[SOURCE DATA]
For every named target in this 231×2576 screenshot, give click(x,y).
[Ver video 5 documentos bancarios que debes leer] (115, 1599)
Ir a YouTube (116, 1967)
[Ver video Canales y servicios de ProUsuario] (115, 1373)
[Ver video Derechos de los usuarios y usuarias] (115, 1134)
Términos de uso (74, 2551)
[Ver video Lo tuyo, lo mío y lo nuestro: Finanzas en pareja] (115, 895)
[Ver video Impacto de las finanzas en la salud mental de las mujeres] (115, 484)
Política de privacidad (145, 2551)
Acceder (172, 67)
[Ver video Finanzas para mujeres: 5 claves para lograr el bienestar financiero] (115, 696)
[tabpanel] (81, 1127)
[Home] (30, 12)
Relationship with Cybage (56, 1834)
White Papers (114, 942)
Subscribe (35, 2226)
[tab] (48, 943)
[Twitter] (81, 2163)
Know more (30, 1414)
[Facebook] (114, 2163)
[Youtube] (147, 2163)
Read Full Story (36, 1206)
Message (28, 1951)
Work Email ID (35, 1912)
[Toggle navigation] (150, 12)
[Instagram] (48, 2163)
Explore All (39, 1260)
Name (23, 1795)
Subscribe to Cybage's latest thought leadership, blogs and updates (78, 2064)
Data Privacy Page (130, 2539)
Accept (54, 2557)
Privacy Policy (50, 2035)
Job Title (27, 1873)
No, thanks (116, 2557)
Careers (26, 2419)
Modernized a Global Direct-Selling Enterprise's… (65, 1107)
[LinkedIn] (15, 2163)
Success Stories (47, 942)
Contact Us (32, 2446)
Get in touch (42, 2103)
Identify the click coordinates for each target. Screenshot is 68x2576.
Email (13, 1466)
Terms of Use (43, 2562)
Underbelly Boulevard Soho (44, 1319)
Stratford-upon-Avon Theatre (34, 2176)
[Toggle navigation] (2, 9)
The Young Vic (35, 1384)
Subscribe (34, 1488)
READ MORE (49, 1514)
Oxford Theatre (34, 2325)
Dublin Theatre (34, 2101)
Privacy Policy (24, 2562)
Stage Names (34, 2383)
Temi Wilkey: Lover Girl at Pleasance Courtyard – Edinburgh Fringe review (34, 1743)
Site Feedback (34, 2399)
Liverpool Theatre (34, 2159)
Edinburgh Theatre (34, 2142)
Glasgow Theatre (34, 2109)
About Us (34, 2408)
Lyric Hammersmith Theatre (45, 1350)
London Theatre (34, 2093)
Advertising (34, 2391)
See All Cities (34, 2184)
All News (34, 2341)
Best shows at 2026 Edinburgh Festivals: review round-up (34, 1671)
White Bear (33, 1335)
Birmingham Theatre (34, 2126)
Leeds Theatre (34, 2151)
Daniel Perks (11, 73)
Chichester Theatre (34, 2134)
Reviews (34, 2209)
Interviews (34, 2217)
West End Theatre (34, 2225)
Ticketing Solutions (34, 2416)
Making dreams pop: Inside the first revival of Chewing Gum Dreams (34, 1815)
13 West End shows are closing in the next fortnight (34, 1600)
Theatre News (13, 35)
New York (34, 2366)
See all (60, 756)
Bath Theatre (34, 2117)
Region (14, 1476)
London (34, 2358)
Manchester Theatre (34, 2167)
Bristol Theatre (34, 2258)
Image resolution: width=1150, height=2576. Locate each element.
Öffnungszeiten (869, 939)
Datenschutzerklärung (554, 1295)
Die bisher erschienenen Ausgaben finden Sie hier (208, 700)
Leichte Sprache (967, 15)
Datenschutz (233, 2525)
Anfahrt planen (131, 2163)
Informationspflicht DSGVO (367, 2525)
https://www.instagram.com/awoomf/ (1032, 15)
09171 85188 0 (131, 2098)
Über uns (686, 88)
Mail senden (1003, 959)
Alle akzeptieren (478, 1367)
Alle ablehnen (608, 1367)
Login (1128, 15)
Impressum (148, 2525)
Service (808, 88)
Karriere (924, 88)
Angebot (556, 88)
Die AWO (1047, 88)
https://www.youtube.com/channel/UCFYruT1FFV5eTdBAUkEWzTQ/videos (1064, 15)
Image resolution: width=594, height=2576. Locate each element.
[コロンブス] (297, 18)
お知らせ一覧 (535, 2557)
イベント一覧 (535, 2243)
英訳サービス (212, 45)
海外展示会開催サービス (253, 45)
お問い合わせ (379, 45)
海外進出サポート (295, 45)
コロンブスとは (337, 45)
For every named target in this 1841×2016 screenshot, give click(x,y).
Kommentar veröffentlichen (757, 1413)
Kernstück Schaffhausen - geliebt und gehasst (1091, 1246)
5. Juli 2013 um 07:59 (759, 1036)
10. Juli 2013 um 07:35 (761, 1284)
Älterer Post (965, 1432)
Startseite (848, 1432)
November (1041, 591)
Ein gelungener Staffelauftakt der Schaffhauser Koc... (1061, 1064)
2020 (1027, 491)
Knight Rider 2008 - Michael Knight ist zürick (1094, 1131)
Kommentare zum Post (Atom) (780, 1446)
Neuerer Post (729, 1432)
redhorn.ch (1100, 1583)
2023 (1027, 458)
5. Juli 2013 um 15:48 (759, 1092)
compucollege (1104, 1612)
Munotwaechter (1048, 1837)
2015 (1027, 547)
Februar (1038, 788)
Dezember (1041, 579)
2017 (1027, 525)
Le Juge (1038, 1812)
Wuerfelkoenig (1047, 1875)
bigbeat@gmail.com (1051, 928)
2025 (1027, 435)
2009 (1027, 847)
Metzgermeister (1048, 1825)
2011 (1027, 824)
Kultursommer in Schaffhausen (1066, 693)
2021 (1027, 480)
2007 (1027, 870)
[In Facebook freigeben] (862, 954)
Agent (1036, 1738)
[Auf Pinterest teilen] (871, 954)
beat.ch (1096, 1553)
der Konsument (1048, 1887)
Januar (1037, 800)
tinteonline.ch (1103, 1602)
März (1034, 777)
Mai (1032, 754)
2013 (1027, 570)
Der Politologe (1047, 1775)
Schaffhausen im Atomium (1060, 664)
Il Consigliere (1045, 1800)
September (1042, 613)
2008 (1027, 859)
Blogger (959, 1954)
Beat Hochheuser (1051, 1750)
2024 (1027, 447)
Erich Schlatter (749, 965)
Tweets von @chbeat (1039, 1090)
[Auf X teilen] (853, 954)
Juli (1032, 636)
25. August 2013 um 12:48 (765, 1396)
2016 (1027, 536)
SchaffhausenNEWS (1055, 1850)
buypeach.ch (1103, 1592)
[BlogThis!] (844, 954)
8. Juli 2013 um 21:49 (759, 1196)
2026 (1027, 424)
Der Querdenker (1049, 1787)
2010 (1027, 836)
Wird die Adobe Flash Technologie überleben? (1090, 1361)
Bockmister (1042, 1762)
[/SOURCE DATA]
EXERCISE OBJECTIVE =
Transcribe the whole listing above, keeping each line exactly as written.

REPLY TO THE EXERCISE =
For every named target in this 231×2576 screenshot, give click(x,y).
[Ver video 5 documentos bancarios que debes leer] (115, 1599)
Ir a YouTube (116, 1967)
[Ver video Canales y servicios de ProUsuario] (115, 1373)
[Ver video Derechos de los usuarios y usuarias] (115, 1134)
Términos de uso (74, 2551)
[Ver video Lo tuyo, lo mío y lo nuestro: Finanzas en pareja] (115, 895)
[Ver video Impacto de las finanzas en la salud mental de las mujeres] (115, 484)
Política de privacidad (145, 2551)
Acceder (172, 67)
[Ver video Finanzas para mujeres: 5 claves para lograr el bienestar financiero] (115, 696)
[tabpanel] (81, 1127)
[Home] (30, 12)
Relationship with Cybage (56, 1834)
White Papers (114, 942)
Subscribe (35, 2226)
[tab] (48, 943)
[Twitter] (81, 2163)
Know more (30, 1414)
[Facebook] (114, 2163)
[Youtube] (147, 2163)
Read Full Story (36, 1206)
Message (28, 1951)
Work Email ID (35, 1912)
[Toggle navigation] (150, 12)
[Instagram] (48, 2163)
Explore All (39, 1260)
Name (23, 1795)
Subscribe to Cybage's latest thought leadership, blogs and updates (78, 2064)
Data Privacy Page (130, 2539)
Accept (54, 2557)
Privacy Policy (50, 2035)
Job Title (27, 1873)
No, thanks (116, 2557)
Careers (26, 2419)
Modernized a Global Direct-Selling Enterprise's… (65, 1107)
[LinkedIn] (15, 2163)
Success Stories (47, 942)
Contact Us (32, 2446)
Get in touch (42, 2103)
Identify the click coordinates for each target. Screenshot is 68x2576.
Email (13, 1466)
Terms of Use (43, 2562)
Underbelly Boulevard Soho (44, 1319)
Stratford-upon-Avon Theatre (34, 2176)
[Toggle navigation] (2, 9)
The Young Vic (35, 1384)
Subscribe (34, 1488)
READ MORE (49, 1514)
Oxford Theatre (34, 2325)
Dublin Theatre (34, 2101)
Privacy Policy (24, 2562)
Stage Names (34, 2383)
Temi Wilkey: Lover Girl at Pleasance Courtyard – Edinburgh Fringe review (34, 1743)
Site Feedback (34, 2399)
Liverpool Theatre (34, 2159)
Edinburgh Theatre (34, 2142)
Glasgow Theatre (34, 2109)
About Us (34, 2408)
Lyric Hammersmith Theatre (45, 1350)
London Theatre (34, 2093)
Advertising (34, 2391)
See All Cities (34, 2184)
All News (34, 2341)
Best shows at 2026 Edinburgh Festivals: review round-up (34, 1671)
White Bear (33, 1335)
Birmingham Theatre (34, 2126)
Leeds Theatre (34, 2151)
Daniel Perks (11, 73)
Chichester Theatre (34, 2134)
Reviews (34, 2209)
Interviews (34, 2217)
West End Theatre (34, 2225)
Ticketing Solutions (34, 2416)
Making dreams pop: Inside the first revival of Chewing Gum Dreams (34, 1815)
13 West End shows are closing in the next fortnight (34, 1600)
Theatre News (13, 35)
New York (34, 2366)
See all (60, 756)
Bath Theatre (34, 2117)
Region (14, 1476)
London (34, 2358)
Manchester Theatre (34, 2167)
Bristol Theatre (34, 2258)
Image resolution: width=1150, height=2576. Locate each element.
Öffnungszeiten (869, 939)
Datenschutzerklärung (554, 1295)
Die bisher erschienenen Ausgaben finden Sie hier (208, 700)
Leichte Sprache (967, 15)
Datenschutz (233, 2525)
Anfahrt planen (131, 2163)
Informationspflicht DSGVO (367, 2525)
https://www.instagram.com/awoomf/ (1032, 15)
09171 85188 0 (131, 2098)
Über uns (686, 88)
Mail senden (1003, 959)
Alle akzeptieren (478, 1367)
Alle ablehnen (608, 1367)
Login (1128, 15)
Impressum (148, 2525)
Service (808, 88)
Karriere (924, 88)
Angebot (556, 88)
Die AWO (1047, 88)
https://www.youtube.com/channel/UCFYruT1FFV5eTdBAUkEWzTQ/videos (1064, 15)
Image resolution: width=594, height=2576. Locate each element.
[コロンブス] (297, 18)
お知らせ一覧 (535, 2557)
イベント一覧 (535, 2243)
英訳サービス (212, 45)
海外展示会開催サービス (253, 45)
お問い合わせ (379, 45)
海外進出サポート (295, 45)
コロンブスとは (337, 45)
For every named target in this 1841×2016 screenshot, give click(x,y).
Kommentar veröffentlichen (757, 1413)
Kernstück Schaffhausen - geliebt und gehasst (1091, 1246)
5. Juli 2013 um 07:59 (759, 1036)
10. Juli 2013 um 07:35 (761, 1284)
Älterer Post (965, 1432)
Startseite (848, 1432)
November (1041, 591)
Ein gelungener Staffelauftakt der Schaffhauser Koc... (1061, 1064)
2020 (1027, 491)
Knight Rider 2008 - Michael Knight ist zürick (1094, 1131)
Kommentare zum Post (Atom) (780, 1446)
Neuerer Post (729, 1432)
redhorn.ch (1100, 1583)
2023 (1027, 458)
5. Juli 2013 um 15:48 (759, 1092)
compucollege (1104, 1612)
Munotwaechter (1048, 1837)
2015 (1027, 547)
Februar (1038, 788)
Dezember (1041, 579)
2017 (1027, 525)
Le Juge (1038, 1812)
Wuerfelkoenig (1047, 1875)
bigbeat@gmail.com (1051, 928)
2025 (1027, 435)
2009 (1027, 847)
Metzgermeister (1048, 1825)
2011 (1027, 824)
Kultursommer in Schaffhausen (1066, 693)
2021 (1027, 480)
2007 (1027, 870)
[In Facebook freigeben] (862, 954)
Agent (1036, 1738)
[Auf Pinterest teilen] (871, 954)
beat.ch (1096, 1553)
der Konsument (1048, 1887)
Januar (1037, 800)
tinteonline.ch (1103, 1602)
März (1034, 777)
Mai (1032, 754)
2013 (1027, 570)
Der Politologe (1047, 1775)
Schaffhausen im Atomium (1060, 664)
Il Consigliere (1045, 1800)
September (1042, 613)
2008 (1027, 859)
Blogger (959, 1954)
Beat Hochheuser (1051, 1750)
2024 (1027, 447)
Erich Schlatter (749, 965)
Tweets von @chbeat (1039, 1090)
[Auf X teilen] (853, 954)
Juli (1032, 636)
25. August 2013 um 12:48 (765, 1396)
2016 (1027, 536)
SchaffhausenNEWS (1055, 1850)
buypeach.ch (1103, 1592)
[BlogThis!] (844, 954)
8. Juli 2013 um 21:49 (759, 1196)
2026 (1027, 424)
Der Querdenker (1049, 1787)
2010 (1027, 836)
Wird die Adobe Flash Technologie überleben? (1090, 1361)
Bockmister (1042, 1762)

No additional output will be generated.